The mere fact that there is some element of chance or probability involved, however, is not sufficient to make something gambling, and the fact that there is some skill involved in a game does not automatically prevent it from being gambling.
Generally speaking, if the activity serves some commercial or economically useful purpose, like an insurance contract entered into by someone with an insurable interest in the outcome, or a contract regarding a security or commodity price, it will not be treated as gambling under U.S. law (Britain and Ireland draw the line differently).
The status of prediction markets is still unresolved, but since many of them call upon the application of skill and knowledge, rather than random chance, to make predictions, and since their use, for example, by the CIA, has given them an air of legitimacy, more often than not, they are not treated as gambling.
Binary options are regulated in the United States by the CFTC and gambling is regulated by each U.S. state individually.
This isn't entirely true. But it does appear that the CFTC asserted jurisdiction over this particular prediction market type activity, and did not consider it to be gambling subject to state law regulation.
Also, there is some federal regulation of gambling even though it is primarily a matter of state law.
Indeed, this ruling was quite helpful in the long run to the prediction market industry. The case held that Polygon.com was subject to CFTC jurisdiction, which would take it out of state law gambling jurisdiction and it provided a road map to come into regulatory compliance:
The platform offered off-exchange event-based binary options contracts and failed to obtain designation as a designated contract market (DCM) or registration as a swap execution facility (SEF).
All it has to do is register with the CFTC as a DCM or SEF and it is in regulatory compliance (these aren't trivial undertakings and could require months of interactions with the agency and $100,000+ of legal work to accomplish, but there is a clear path to doing so).
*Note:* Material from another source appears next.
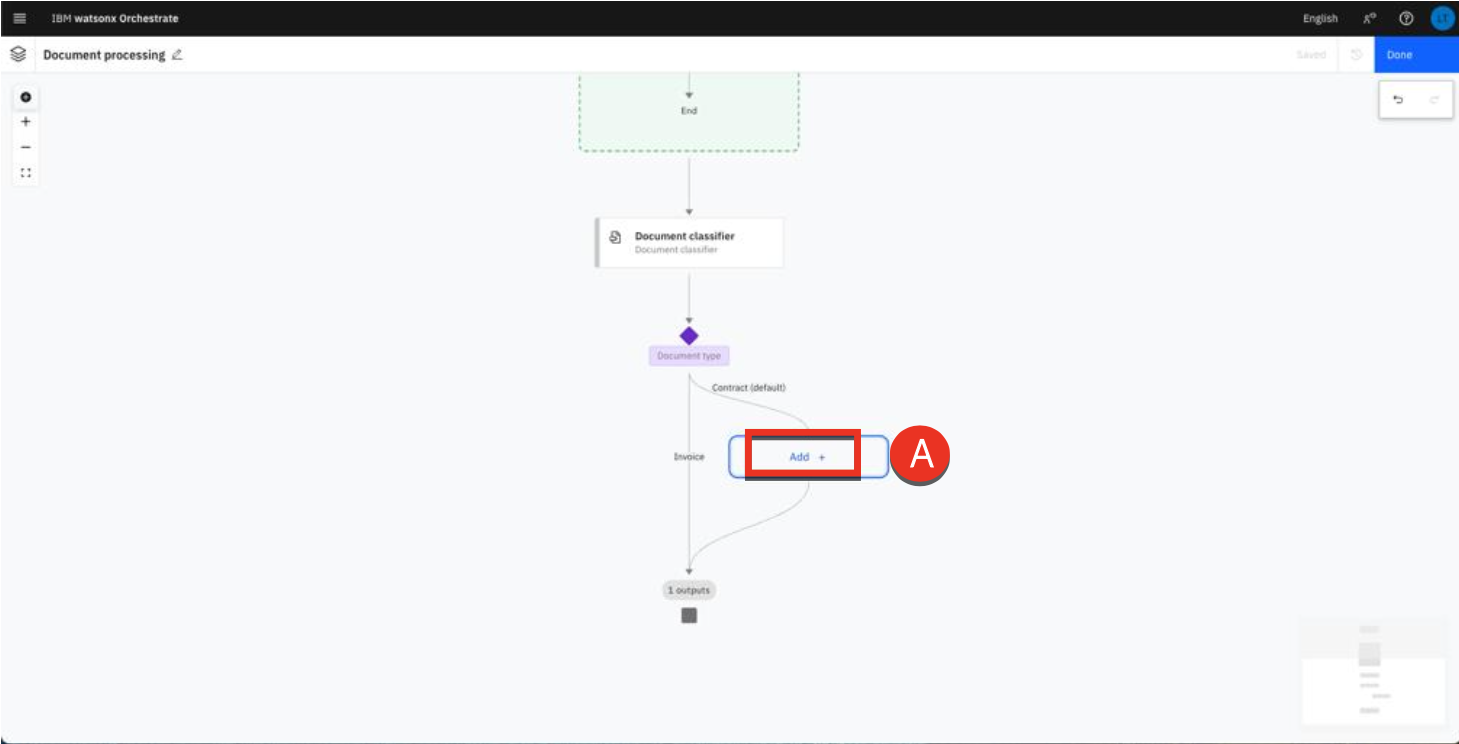The width and height of the screenshot is (1459, 744).
Task: Select the gray end node square
Action: [689, 616]
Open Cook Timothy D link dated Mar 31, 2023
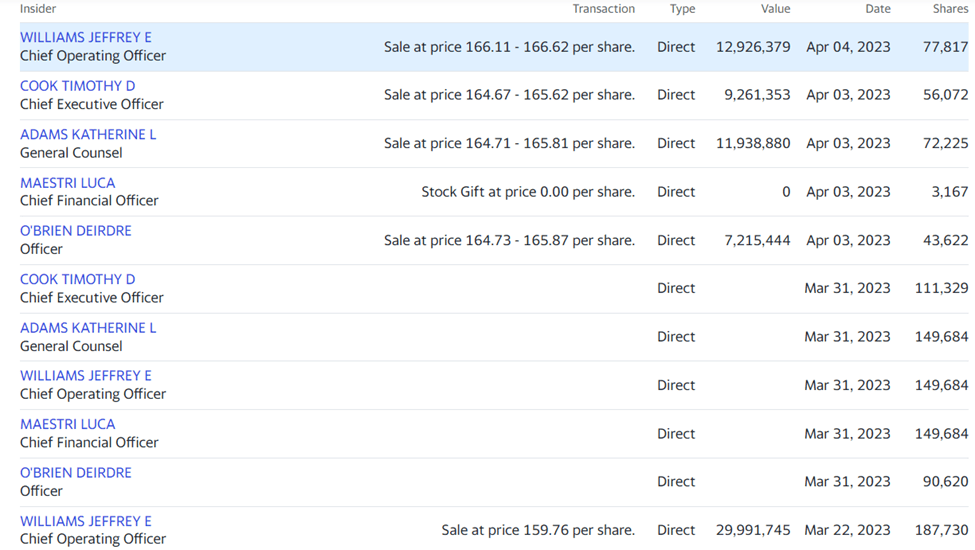 tap(77, 279)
does it mean that if a company creates a question (Yes/No) on financial assets (like an option traded on an exchange) will be considered as a binary option regulated by the CFTC while a non-related financial question is considered as gambling?
No.
The case held that the questions, for example, about who would win the next Presidential election, constituted a "swap" regulated by the CFTC and not gambling. It simply said that since the CFTC has jurisdiction and since Polygon.com had not complied with CFTC rules for conducting that activity, that it had violated the law.